Sunday, March 2, 2008

I feel relief after reading other people’s blog posts about Breton. I am not the only one that feels at a loss with this information.

As I strive to make sense of Andre Breton’s Manifestoes of Surrealism, I am beginning to realize how unaware of past events I truly am. Up to this point, I have been satisfied of my grade school knowledge of World War I and even World War II. The political movements of the early 1900s have no relevance in my realm of understanding today…or so I thought. If we were to shift the surrealist movement into events that I had experience with, I would readily find more meaning. However, I am not sure how to merge World War I with the ongoing war in Iraq. Nor do I know how to make September 11th fit into this schema either.

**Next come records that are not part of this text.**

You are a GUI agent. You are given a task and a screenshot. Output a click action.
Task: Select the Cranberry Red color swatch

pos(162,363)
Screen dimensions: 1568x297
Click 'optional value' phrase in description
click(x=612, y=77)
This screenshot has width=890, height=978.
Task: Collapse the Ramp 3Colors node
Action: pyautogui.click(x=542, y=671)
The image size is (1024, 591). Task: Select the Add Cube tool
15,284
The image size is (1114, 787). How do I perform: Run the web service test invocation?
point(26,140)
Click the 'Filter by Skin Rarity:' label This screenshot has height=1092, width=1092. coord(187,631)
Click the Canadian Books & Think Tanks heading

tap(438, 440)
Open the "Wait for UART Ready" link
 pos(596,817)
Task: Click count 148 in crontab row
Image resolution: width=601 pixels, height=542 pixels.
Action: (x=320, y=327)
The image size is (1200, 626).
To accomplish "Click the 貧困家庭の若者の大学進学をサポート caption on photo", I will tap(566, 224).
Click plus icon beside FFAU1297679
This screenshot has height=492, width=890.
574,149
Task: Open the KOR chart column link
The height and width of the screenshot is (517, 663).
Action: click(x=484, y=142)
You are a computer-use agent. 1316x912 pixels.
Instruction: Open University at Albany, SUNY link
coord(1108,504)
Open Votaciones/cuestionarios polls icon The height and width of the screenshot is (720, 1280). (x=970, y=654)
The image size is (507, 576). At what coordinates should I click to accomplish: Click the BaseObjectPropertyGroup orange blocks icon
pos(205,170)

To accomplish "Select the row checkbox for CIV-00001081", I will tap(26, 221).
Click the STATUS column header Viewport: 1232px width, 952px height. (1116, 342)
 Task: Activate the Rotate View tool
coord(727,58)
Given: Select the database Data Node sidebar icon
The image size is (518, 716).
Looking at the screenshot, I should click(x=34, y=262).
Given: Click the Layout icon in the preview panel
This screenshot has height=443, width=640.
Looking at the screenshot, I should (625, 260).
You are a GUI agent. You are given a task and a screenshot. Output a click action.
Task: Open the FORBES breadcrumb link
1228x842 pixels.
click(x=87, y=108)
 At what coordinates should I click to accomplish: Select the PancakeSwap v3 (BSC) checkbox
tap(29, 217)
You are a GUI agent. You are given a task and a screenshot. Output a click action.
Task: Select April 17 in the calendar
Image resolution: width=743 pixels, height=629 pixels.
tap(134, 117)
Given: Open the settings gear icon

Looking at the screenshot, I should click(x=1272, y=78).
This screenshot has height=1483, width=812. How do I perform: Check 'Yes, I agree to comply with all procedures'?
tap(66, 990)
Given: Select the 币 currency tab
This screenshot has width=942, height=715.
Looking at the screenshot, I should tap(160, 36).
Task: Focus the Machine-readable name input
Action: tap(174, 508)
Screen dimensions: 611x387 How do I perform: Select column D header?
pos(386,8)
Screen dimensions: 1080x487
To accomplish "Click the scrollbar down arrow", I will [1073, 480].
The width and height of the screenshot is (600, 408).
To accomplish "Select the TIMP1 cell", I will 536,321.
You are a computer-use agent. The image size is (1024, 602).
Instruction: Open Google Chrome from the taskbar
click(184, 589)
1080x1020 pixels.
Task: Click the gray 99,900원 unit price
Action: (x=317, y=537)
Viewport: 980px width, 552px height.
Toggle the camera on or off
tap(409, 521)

Just like my understanding of history is poor, so is my understanding of politics. I don’t understand United States politics let alone the politics surrounding the French and the Russians in the early 1900s. So, I will not even try to comment on the first few readings for Tuesday, March 4. Skipping ahead to On Surrealism in its Living Works, I will try to make sense out of something.

Breton makes surrealism sound as if it just came out of nowhere. “It is a matter of common knowledge today that Surrealism, as an organized movement, was born of a far-reaching operation having to do with language. […] What was it all about? Nothing less than the rediscovery of the secret of a language whose elements would then cease to float like jetsam on the surface of a dead sea” (297). Breton uses his theories regarding free writing to the best of his abilities. Can I assume that free writing would be not only conscious thought, but also writing done in metaphors?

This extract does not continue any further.